Last Christmas Eve at my cousin’s home I was helping prep dinner. My cousin’s meat parade was nearing the finish line and the side dishes were all sorts of undone. My cousin’s wife, who I dearly love asked for a hand. There was a pot of large chunks of sweet potatoes on the stove top no where near being done. Water still cold. She looked at me and said – do something with those. So, this is what I came up with on the fly.
Mike, (my cuz) had his roast chicken fresh out of the oven sitting right next to my sweet potatoes, so I just helped myself to the broth – straight from the pot. I then rummaged through their spice drawer for inspiration and voila – found the rubbed sage which is a fall spice most of us use in our Thanksgiving stuffing. A savory spice to balance the sweetness in these potatoes. Then just a smidge of butter and ta da! We had a hit.
Here’s the ingredient list
A pile of sweet potatoes (there’s 10 here -roughly 3 1/2 lbs), 1 cup of chicken bone broth, 2 tsp rubbed sage, salt and black pepper to taste, and 1 Tbs of butter – yes butter.
You can boil the potatoes with skin on and then just slide the peel off, or peel and then put them in cold water until you’re ready to chop and boil.
Actually just a little bit of butter goes a long way in this recipe.

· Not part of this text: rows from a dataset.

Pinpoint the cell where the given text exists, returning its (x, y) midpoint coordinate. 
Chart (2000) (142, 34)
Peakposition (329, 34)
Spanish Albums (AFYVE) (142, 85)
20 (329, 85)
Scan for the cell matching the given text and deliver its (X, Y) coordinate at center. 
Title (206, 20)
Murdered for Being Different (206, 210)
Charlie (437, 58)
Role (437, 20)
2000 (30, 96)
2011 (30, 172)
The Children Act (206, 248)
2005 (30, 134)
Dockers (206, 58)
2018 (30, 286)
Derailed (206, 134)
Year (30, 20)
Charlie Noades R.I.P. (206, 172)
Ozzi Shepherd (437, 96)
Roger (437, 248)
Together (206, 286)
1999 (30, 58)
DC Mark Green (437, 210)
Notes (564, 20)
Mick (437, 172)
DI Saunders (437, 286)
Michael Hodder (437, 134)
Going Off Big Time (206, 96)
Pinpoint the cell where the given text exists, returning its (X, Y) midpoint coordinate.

I just put the picture in because the Irish butter is my husband’s favorite.
The smaller the potato pieces the quicker they’ll be finished. A quick way to dice is to slice a potato in half, cut it in to strips, and then slice 4 strips at a time.
Boil until tender and a bright orange.
The hardest part is done. Just sit back, have a glass of wine, while you wait. A watched pot never boils, so chill time is an important part of this recipe.
Sweet potatoes are healthy, when you don’t put a lot of sugar and butter in them. Old school sweet potatoes from when my mom was kid was a sweet potato casserole made with sugar and butter, layered with marshmallows and baked until the marshmallows were browned – ugh. Too sweet. This is a nice balance between sweet and savory.
If mashed doesn’t float your boat, you can toss the diced sweet potatoes with olive oil, or avocado oil (depending on which flavor you like), a pinch of sea salt and a teaspoon of cumin. Roast at 325 f for 20-30 minutes depending on how small you cut your potatoes. Eat them straight up or toss them in a salad or with a little grilled chicken. They’re versatile, easy and yummy.
A GARDENING NOTE – being the garden geek that I am I saved the starchy potato water for my potted plants. I have a just a few left from the summer. This will wake them up.